苏牧摇头:“朕是提倡了,但朕可没有学商纣王用这些去取悦妇人。”
“陛下如此说,着实让老臣心凉。”程衡愤而抱拳:“那琉璃镜便是陛下‘作奇技淫巧,以悦妇人’的佐证。陛下如今再度提倡工匠学说,就必然会有人拿出各种奇物蛊惑陛下。臣不得不说此乃昏君所为。”
苏牧闻言嘴角一抽,好你个程衡,这样挑刺也能行?
他愤怒问道:“程相难道出门前不照镜子吗?琉璃镜是镜,铜镜也是镜,程相认为两者有什么区别吗?”
“这.......”
程衡闻言一阵语结。
第809章 殿试
如今程衡也用上了琉璃镜,确实比铜镜清晰多了。
“又比如那火车,给百姓出行带来了多大方便,程相不会不知道吧!”苏牧皱了皱眉,接着道:“再看看朕,出行时坐的却是牛车,火车在前,朕可有被蛊惑到?”
“这.......”
程衡再度语结。
不可否认,苏牧说的确实是事实,他无从反驳。
苏牧又道:“朕让工匠多制造些巧夺天工之物,为的是方便百姓生产生活,非是为了自己取乐。”
程衡陷入了怔然。
此时林摅抱拳道:“陛下可知此举与尚书和礼记中的记载有巨大冲突?”
苏牧颔了下首:“正因为朕明白,所以才没有明说。”
程衡正色道:“所有人都明白,陛下是要改尚书和礼记中的记载。”
“不该改吗?”苏牧正色道:“世人皆知,尚书记载纣王荒淫无道,作奇技淫巧,以悦妇人,鲜有人知道他只有三个妻子,然而周文王却有二十余名妃子,将近一百个儿子。两位爱卿需要明白一点,史书是由胜利者所写,纣王是不是荒淫无道,你我都无从得知,我们后人要懂得从中变通才是。”
两位闻言脸色巨变。
程衡脸色惨白,“陛下认为尚书的记载有错?”
苏牧轻轻摇头,“仁者见仁智者见智吧!”
两人一阵沉默。
苏牧伸手从御案上取出份御笔亲题的折子,“朕听说曾沭和左璋还在翰林院任编修,此事交给他们去做,两位宰辅应该没有意见吧?”

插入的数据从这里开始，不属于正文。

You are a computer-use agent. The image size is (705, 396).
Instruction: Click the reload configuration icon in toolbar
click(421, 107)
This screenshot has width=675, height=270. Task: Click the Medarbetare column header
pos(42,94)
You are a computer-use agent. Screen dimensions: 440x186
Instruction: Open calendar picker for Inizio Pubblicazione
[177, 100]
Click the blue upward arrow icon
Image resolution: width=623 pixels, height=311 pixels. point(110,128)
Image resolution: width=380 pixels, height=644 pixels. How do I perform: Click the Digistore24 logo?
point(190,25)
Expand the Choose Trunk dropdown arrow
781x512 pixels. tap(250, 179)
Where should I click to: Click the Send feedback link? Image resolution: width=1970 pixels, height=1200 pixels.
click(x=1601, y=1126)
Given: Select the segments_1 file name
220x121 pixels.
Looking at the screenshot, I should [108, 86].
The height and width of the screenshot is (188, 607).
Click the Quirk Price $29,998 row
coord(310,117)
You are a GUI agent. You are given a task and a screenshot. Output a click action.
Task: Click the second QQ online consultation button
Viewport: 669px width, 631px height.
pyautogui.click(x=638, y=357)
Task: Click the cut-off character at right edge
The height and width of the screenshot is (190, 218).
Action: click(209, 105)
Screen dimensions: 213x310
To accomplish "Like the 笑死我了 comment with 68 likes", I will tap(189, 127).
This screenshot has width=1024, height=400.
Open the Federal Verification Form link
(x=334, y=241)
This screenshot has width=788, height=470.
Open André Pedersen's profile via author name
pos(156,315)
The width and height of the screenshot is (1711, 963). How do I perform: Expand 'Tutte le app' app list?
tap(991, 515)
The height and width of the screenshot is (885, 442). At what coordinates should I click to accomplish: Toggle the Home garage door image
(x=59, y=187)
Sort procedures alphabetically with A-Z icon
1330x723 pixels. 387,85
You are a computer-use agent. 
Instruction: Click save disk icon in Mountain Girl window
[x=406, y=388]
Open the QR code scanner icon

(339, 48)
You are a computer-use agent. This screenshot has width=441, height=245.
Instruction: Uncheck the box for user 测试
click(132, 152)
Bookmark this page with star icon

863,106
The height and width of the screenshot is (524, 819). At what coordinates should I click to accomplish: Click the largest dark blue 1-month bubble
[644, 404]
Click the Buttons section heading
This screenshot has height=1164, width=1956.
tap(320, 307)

程衡将折子接到手中,打开看了看,面色凝重地道:“陛下这样做可有想过后果?”
“唉!”林摅叹气道:“陛下不怕百年之后被世人咒骂吗?”
历史上修改史书的事常有,但像苏牧这样明目张胆改尚书和礼记的却很少见,弄不好会惹来一身骂名。
苏牧摇头道:“朕不在乎后世如何。”
程衡和林摅互相对视一眼,一起告辞离开。
少顷。
在翰林院任职的曾沭和左璋收到了苏牧的御笔。
两人弄明白苏牧的意思后,吓的脸色一片惨白。
左璋道:“曾兄,咱们真,真的要改吗?”
曾沭道:“陛下的旨意都来了,你敢抗旨吗?”
“唉!”左璋摇头叹道:“不敢。”
两人都是翰林院编修,平时负责的就是编纂各种文献。
只不过这次要改的东西有点特殊。
要将尚书和礼记中关于奇技淫巧的记载全部删除,而且还要找出其他书中关于这方面的记载进行删除。
删除只是第一步,接下来还要对尚书和礼记等进行重新印刷发售。
这是一个非常庞大的任务。
两人既然无法抗旨,只得大刀阔斧的进行删除。
尚书:作奇技淫巧,以悦妇人。删。